I smiled at my youngest brother before raising my head to the storming sky and embracing the jets of coldness, willing it to numb and harden my soft skin. "I don't know. Maybe build a nice home, with a good man." I looked forward and cracked my right shoulder with a sickening click. The vision of a sturdy circular home, built with rough, solid stone, a thatched roof that leaked when then the wind and rain beat against it.
"A family?" Brogan provided.
"I guess," shrugging, I fought not to wince at my shoulder snapping back. I wasn't sure; I never imagined what I would be doing after war. It was what my life was built to be, I was trained, instructed in our ways of battle; weaponry, infantry, tactics; settling down was not something that I intended to do; Kael's statement radiated truth within me, and dying like my ancestors on foreign soil, conquering our oppressors was fitting.

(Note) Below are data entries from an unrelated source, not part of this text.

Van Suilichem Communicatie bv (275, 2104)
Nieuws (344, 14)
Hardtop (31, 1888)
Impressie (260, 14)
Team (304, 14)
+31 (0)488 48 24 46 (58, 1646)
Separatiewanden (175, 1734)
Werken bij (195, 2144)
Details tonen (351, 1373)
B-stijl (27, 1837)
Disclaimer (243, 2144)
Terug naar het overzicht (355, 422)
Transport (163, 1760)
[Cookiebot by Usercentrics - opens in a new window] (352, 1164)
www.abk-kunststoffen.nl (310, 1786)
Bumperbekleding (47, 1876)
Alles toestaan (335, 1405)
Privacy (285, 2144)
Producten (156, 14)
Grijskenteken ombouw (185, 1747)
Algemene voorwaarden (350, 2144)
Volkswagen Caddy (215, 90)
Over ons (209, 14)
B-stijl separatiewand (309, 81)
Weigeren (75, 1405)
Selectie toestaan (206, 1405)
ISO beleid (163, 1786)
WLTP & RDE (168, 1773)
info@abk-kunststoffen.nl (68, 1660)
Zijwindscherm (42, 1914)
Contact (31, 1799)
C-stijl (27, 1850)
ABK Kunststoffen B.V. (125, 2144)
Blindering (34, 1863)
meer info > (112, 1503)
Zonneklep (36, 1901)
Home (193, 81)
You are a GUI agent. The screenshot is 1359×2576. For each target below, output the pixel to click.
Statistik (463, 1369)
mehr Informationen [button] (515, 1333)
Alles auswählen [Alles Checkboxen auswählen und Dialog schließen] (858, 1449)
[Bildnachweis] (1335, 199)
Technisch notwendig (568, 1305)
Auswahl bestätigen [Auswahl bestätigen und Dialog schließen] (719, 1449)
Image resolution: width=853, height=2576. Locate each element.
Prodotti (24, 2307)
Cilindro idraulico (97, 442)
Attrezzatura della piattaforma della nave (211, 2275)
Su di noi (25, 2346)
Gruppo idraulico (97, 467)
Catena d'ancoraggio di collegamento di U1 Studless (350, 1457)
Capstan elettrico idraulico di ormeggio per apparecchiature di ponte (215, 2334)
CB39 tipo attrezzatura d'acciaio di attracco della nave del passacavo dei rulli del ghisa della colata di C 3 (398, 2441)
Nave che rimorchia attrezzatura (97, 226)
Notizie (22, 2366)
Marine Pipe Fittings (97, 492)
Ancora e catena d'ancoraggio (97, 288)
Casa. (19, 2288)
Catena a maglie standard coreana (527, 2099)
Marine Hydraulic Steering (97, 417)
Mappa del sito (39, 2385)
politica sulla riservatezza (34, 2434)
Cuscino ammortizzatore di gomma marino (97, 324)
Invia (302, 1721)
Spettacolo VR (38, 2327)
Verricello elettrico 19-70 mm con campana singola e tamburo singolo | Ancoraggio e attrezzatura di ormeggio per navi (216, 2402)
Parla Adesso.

The battle that ensued that dark morning cost us more than we were willing to sacrifice. Brogan helped Kael limp away from the field as I dragged a screaming Gunnar with my good arm. His blood mixed in the mud as we crawled up the hill.
Gunnar died. He bled through two blankets. The blood that remained made a puddle on the ground and was now blending in a small stream that was running off of the crag. I stood near the edge, sword in hand. It felt heavy in my weak hand. Kael fell on his spear in the night while Gunnar's effigy grew, joining his brother. I wanted solace in my sword.
"What are you doing?" Brogan questions approaching. I remained silent. "Marek." He's covered in blood, Gunnar's blood. Kael's blood. Our brothers' blood. "What about your home? What about your husband?"
I look out over the ravine, at the receding water. "I don't want it," I screech. "I want them back."
"I don't want to build another tomb."
I steel my face and try to plug the wetness seeping from my eyes.
He reaches for my sword and I drop it, letting it clatter against the rock. Now he reaches for me and I wince. Brogan places a hand on my back and the other on the front of my shoulder, compressing until a larger pop echoes over the ravine and I howl.
At home, we stand before the effigy of our father, we had buried Kael and Gunnar with their weapons, and we returned, with their arrow tips, mine and Brogan's as well, tied to the ends of arrows. Brogan was too weak now to fire the bow, and I couldn't use it with only one arm. We worked all night, exhausted and faint, he held the bow, lining up the arrow and I pulled back, the fury from our campaign renewed in my blood. And we put the arrows back in.